What races did you have in the diary for yourself, this autumn, and are you still training towards them, even though they might not go ahead?
Like everyone, my race calendar has been decimated as, marathon wise, I had Brighton, London, Eastbourne, Brisbane and Chicago all booked up. Eastbourne and Brisbane are deferred until 2021 and, whilst I wait for news from the other three, I have to carry on with my training, as I’ve never had the Mo Farah build!
How many marathons have you run, to date, and which one would you say was your favourite?
15, so far, and very hard to choose. I’d probably go for London, as it’s an event I can volunteer at beforehand and then jump into the pen and off I go! Everyone watches London and I’ve had some incredible moments out on the course, being seen by my friends.
What’s your exact role with parkrun and how much of your time does it take up?
I have many parkrun roles. Aside from being Co-Event Director at Hove Prom, I’m also the Regional Event Ambassador, which means I head a team of seven ambassadors, all of whom provide a link between the teams that put on the parkruns each week, and HQ. Also, I help out occasionally on an unofficial parkrun podcast called ‘With Me Now’.

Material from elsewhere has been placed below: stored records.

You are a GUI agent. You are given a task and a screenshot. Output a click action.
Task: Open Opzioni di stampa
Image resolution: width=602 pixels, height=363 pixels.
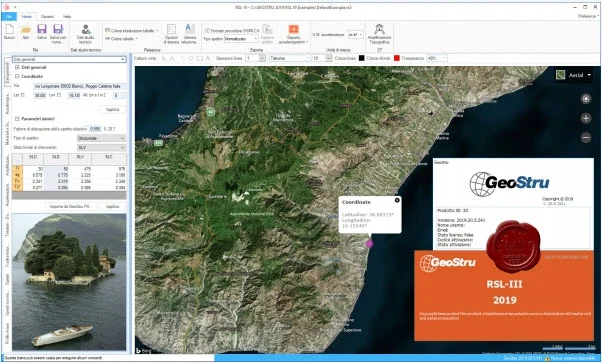click(x=171, y=29)
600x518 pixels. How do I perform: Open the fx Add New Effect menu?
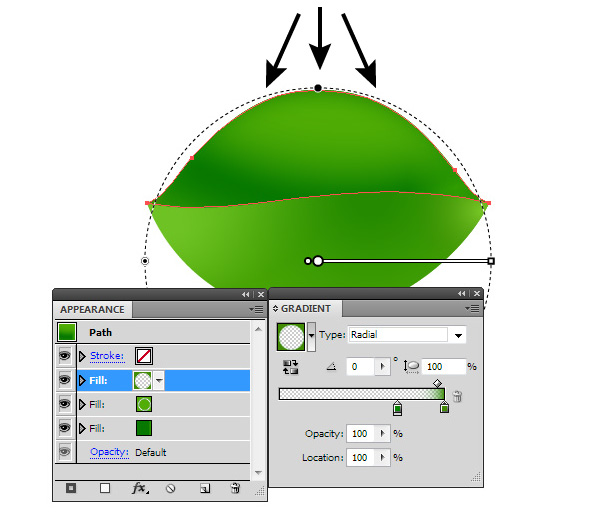139,488
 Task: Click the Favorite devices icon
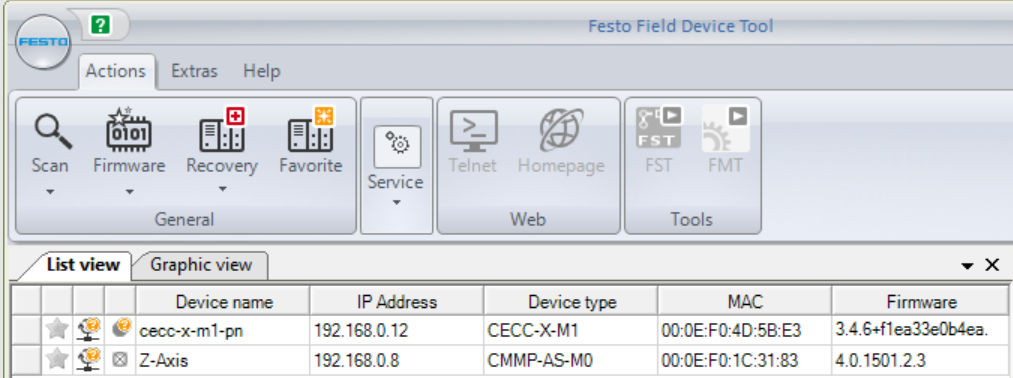tap(311, 130)
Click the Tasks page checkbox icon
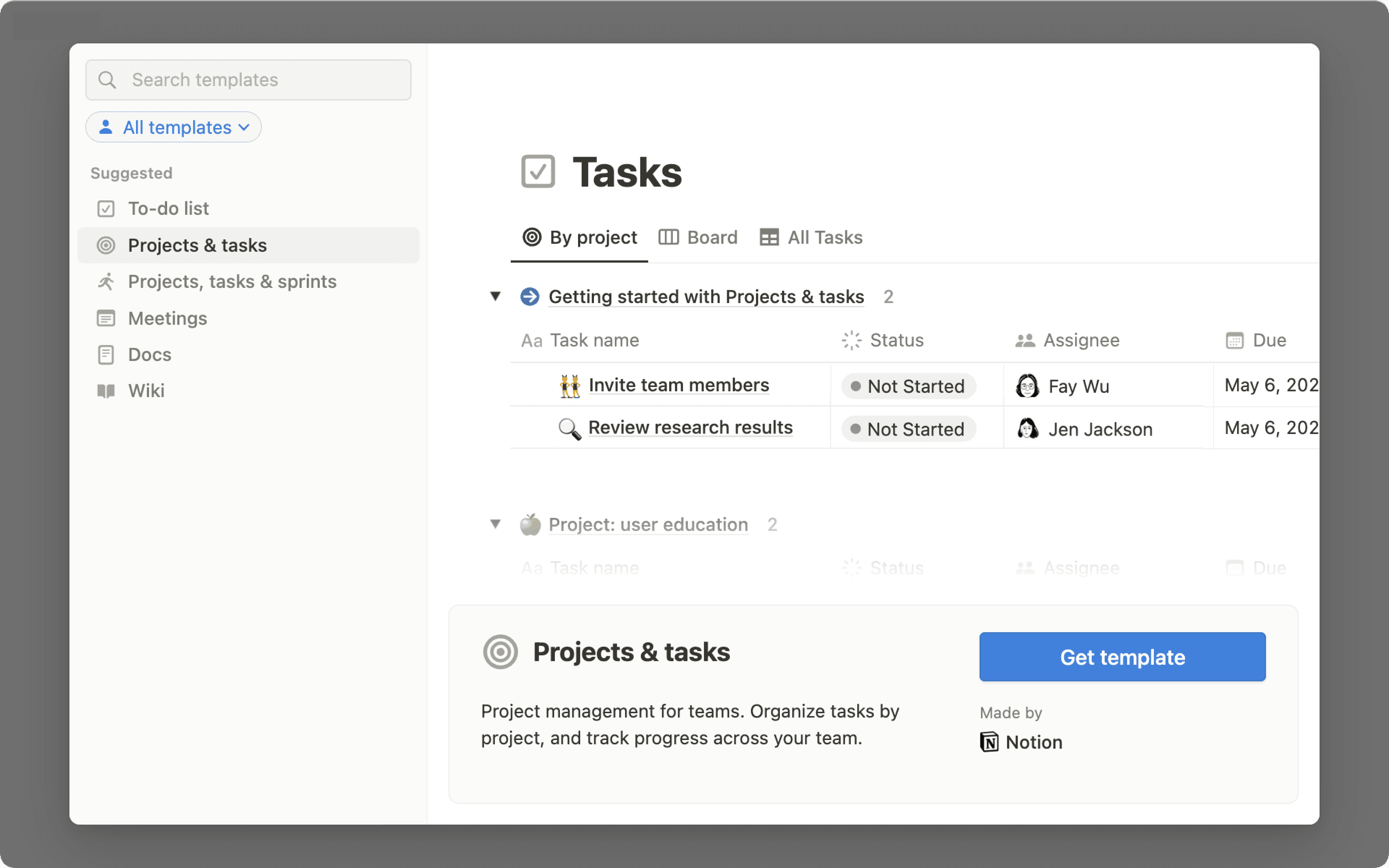The height and width of the screenshot is (868, 1389). (538, 170)
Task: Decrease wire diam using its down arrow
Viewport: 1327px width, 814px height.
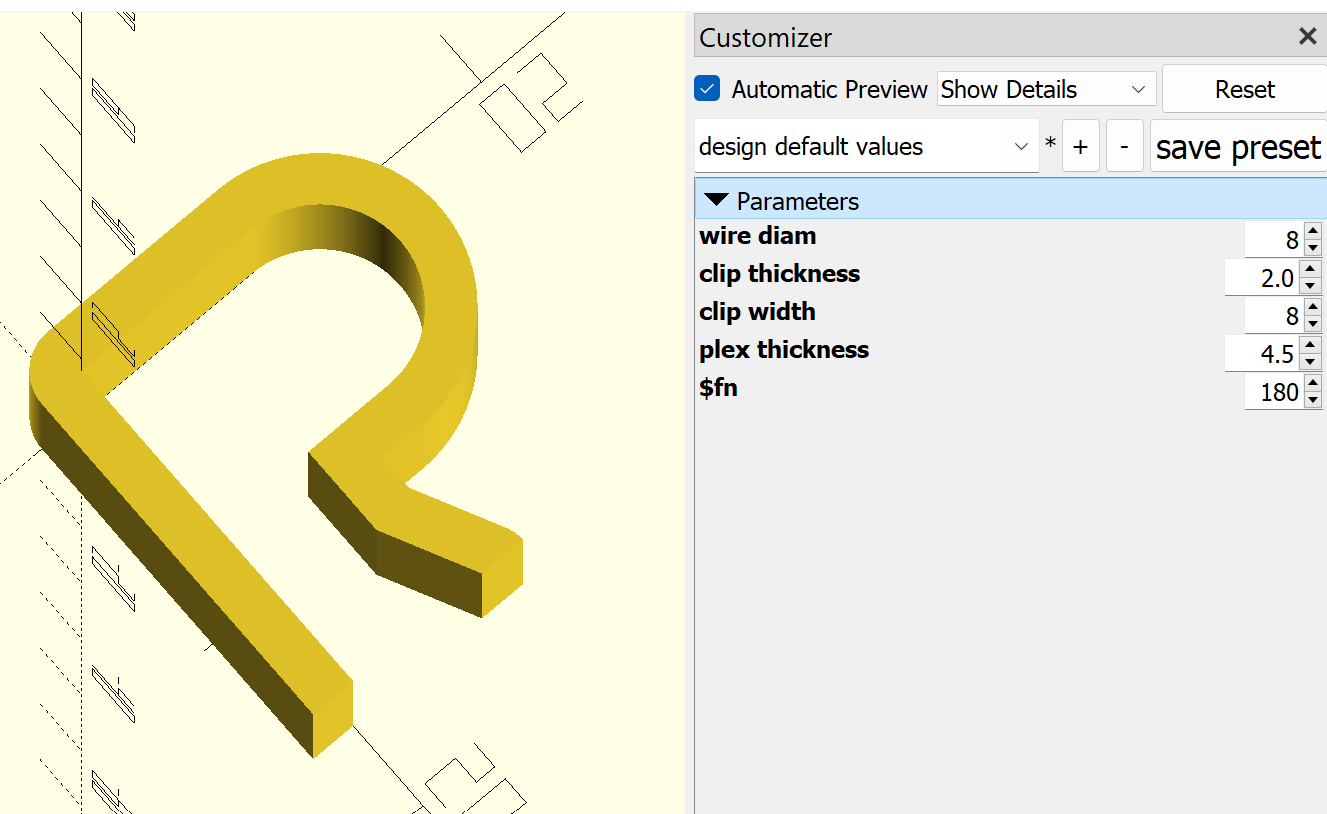Action: (1311, 246)
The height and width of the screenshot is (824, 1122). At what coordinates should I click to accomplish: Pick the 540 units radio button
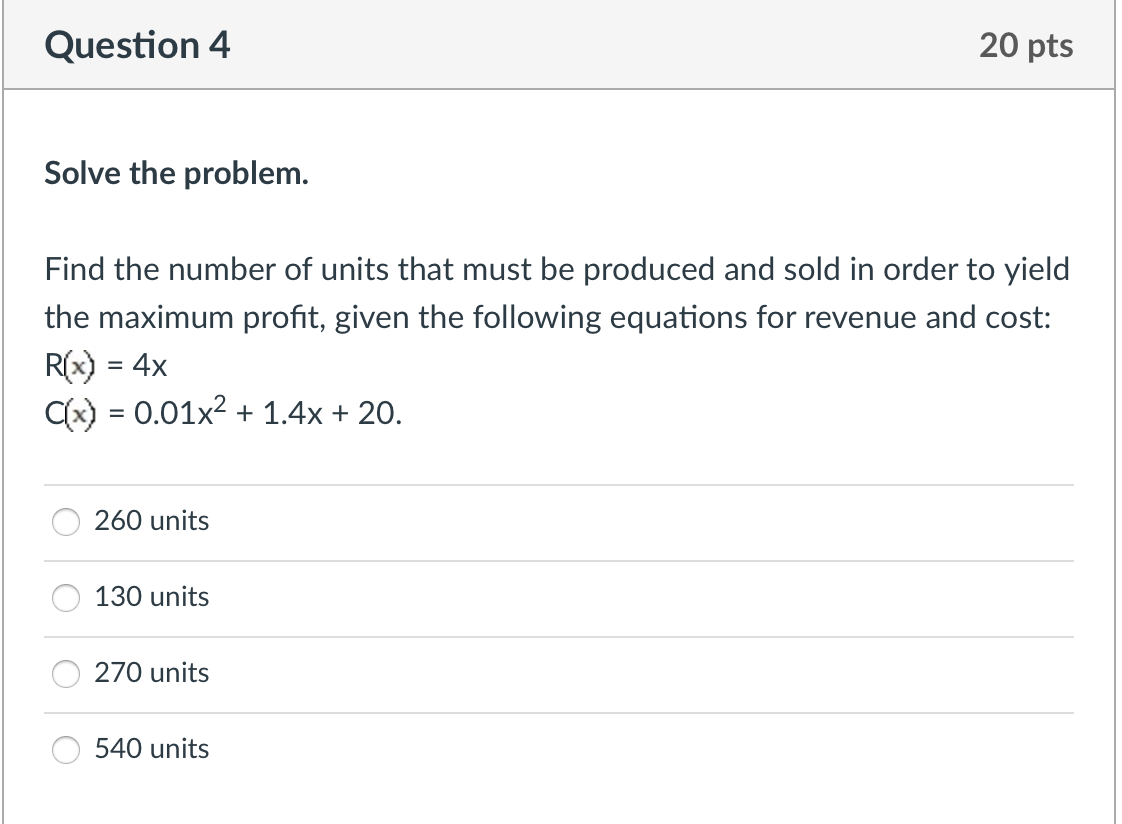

Are there any particularly memorable experiences, as regards the parkruns you’ve been involved with?
Being involved in the set-up of Hove Prom parkrun, which turns five years old on July 11th, will always be something special. And, as an ambassador, I have similar feelings about the launch of Worthing parkrun too.
For pure comedy, on New Year’s Day, I almost took the mickey out of a parkrunner called Andy Murray, but thought twice about it… I’m so glad I did, as Sir Andy Murray just happened to be visiting, that day, and was actually standing behind me. That could have been awkward!
What about other notable running-related experiences?
I’ve loved helping out at a number of local races. And I was a volunteer at the 2017 World Championships in London… I still wear the hat with pride! Helping out at London Marathon is always a buzz too.
You’ve spoken before about running & mental health. The recent lockdown has been a lonely and challenging time for many people. What has been your own experience and how do you think running has helped?
Running has been the escape we’ve all needed – a little touch of normality, accessible each day for 30 minutes or an hour. It’s been a way to see friends from a distance, in passing, knowing that, whilst we’re separated for the time being, our love of running means we’re never apart. As someone who works from home, the effect on my mental health is vital.
Mark, thanks for the chat. And particularly well done for everything you do to support the parkrun community. Good luck with your own training and let’s hope some of the races scheduled for later this year are able to go ahead.